==== 节选 ====

LOAD DATA local INPATH '/root/hivedata/china.txt' INTO TABLE t_user_duo PARTITION(guojia='zhongguo', sheng='hebei');
------------
load data local inpath '/root/hivedata/beijing.txt' into table t_user_duo partition(province='beijing', xian='shunyi');

使用

select * from t_user_duo where guojia ="zhongguo" and sheng ="jiangsu";

总结

多分区当前只支持两个分区后一个分区的意思是指在前一个分区的基础上再次细分。

体现的就是分区的文件夹下面继续创建第二个分区的文件夹

常见多分区使用：

(province, city)

(month ,day)

基于分区的查询 : select day_table.* from day_table where day_table.dt = '2017-07-07';
查看分区 : show partitions day_hour_table;
多分区当前只支持两个分区 , 后一个分区的意思是指在前一个分区的基础上再次划分

注意 : dt后面的参数便是分区的文件的名字

实战 :

数据 , 分别创建三个数据文件

vi china.txt
1,zhangsan,china
2,lisi,china
3,wangwu,china
----------
vi usa.txt
4,jack,usa
5,tom,usa
----------
vi japan.txt
6,haoo,japan
7,wood,japan

下面两个操作都是在node-3上执行的

创建一个表

create table t_user(id int,name string,country string) partitioned by (guojia string) row format delimited fields terminated by ","

导入数据

load data local inpath '/root/hivedata/china.txt' into table t_user1 partition(guojia='zhongguo');

load data local inpath '/root/hivedata/usa.txt' into table t_user1 partition(guojia='meiguo');

load data local inpath '/root/hivedata/japan.txt' into table t_user1 partition(guojia='riben');

tips : 直接put不行 , 分区字段没有指定 , 不能映射成功

查询

select * from t_user where guojia="zhongguo"; 使用分区字段查询 , 只扫描分区字段对应的文件
select * from t_user where country="china"; 使用表中字段查询 , 全表扫描查询

目录结构如下图 :

在这里插入图片描述

查询结果如下图 :

在这里插入图片描述

分区表总结 :

分区表是一个查询优化手段 , 减少了查询时的全局扫描
分区字段不能跟表中字段重复!!
分区字段是虚拟字段 , 并不真正存在表数据中 , 它的显示数据来自于加载数据时的分区指定
load data local inpath '/root/hivedata/china.txt' into table t_user1 partition(guojia='zhongguo');
分区字段可以直接用在sql中 , 单做查询条件 , 优化查询
分区的意义在于从文件夹层面把文件管理的更加精致
总的说来partition就是辅助查询，缩小查询范围，加快数据的检索速度和对数据按照一定的规格和条件进行管理。

**扩展 : **企业中 , 如果创建分区表 , 使用什么作为分区字段 ?

==== 所示列表 ====

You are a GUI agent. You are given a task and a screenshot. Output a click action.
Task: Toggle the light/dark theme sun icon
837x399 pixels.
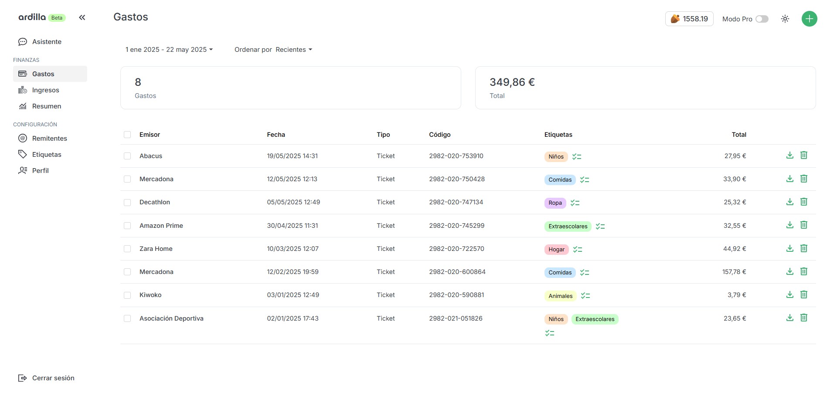(785, 19)
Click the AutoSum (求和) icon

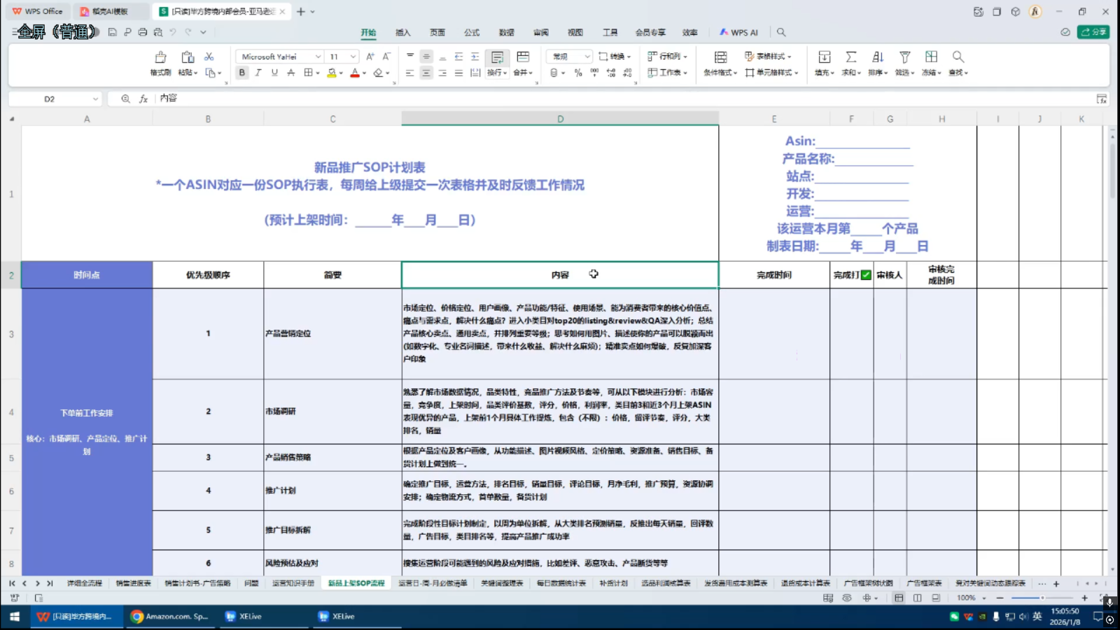(851, 57)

====

练习题目 A:
判断下面三句话和节选说的是否一致，每句回答“是”或“否”，并照原文引出能做判断的那句话：(i) 分区字段可以跟表中字段重复；(ii) 用分区字段查询时，只扫描分区字段对应的文件；(iii) 多分区当前支持三个分区。
练习题目 B:
按节选的说法，实战里建表和导入数据这两个操作是在哪台机器上执行的？
练习题目 C:
接着这段讲Hive分区的节选往下写。

回答 A:
(i) 否。“分区字段不能跟表中字段重复!!”
(ii) 是。“使用分区字段查询 , 只扫描分区字段对应的文件”
(iii) 否。“多分区当前只支持两个分区”

回答 B:
在node-3上执行的。

回答 C:
如果一天一个文件 partitioned by (day string)
如果是每个省一个文件 partitioned by (province string)

分区表作用如下图

在这里插入图片描述

分桶表(分簇表) clustered by xxx into N buckets

clustered by xxx into N buckets

字面上 : 根据xxx分为N桶

通俗上 : 把表对应的文件按照xxx字段分为N个部分

根据谁分 : clustered by xxx 根据xxx分

分成几个部分 : N buckets N就是几个buk

如何分 : 默认分桶规则 hashfunc()

如果分桶字段是数值类型 hashfunc(xxx) = xxx xxx%N 余数是几就分到哪个桶

如果分桶字段是字符串类型 hashfunc(xxx) = xxx.hashcode xxx.hashcode%N 余数是几就分到哪个桶

分桶表的创建

准备数据vi students.txt

95001,李勇,男,20,CS
95002,刘晨,女,19,IS
95003,王敏,女,22,MA
95004,张立,男,19,IS
95005,刘刚,男,18,MA
95006,孙庆,男,23,CS
95007,易思玲,女,19,MA
95008,李娜,女,18,CS
95009,梦圆圆,女,18,MA
95010,孔小涛,男,19,CS
95011,包小柏,男,18,MA
95012,孙花,女,20,CS
95013,冯伟,男,21,CS
95014,王小丽,女,19,CS
95015,王君,男,18,MA
95016,钱国,男,21,MA
95017,王风娟,女,18,IS
95018,王一,女,19,IS
95019,邢小丽,女,19,IS
95020,赵钱,男,21,IS
95021,周二,男,17,MA
95022,郑明,男,20,MA

开启分桶的功能

set hive.enforce.bucketing = true;

指定分为几桶

set mapreduce.job.reduces=4;

分桶表创建

create table stu_buck(Sno int,Sname string,Sex string,Sage int,Sdept string)
clustered by(Sno) 
into 4 buckets
row format delimited
fields terminated by ',';

分桶表导入数据

真正加载分桶表数据方式：insert+select

insert+values  插入的数据来自于values指定
insert+select  插入的数据来自于后select查询语句返回的结果

首先创建临时表student
create table student(Sno int,Sname string,Sex string,Sage int,Sdept string)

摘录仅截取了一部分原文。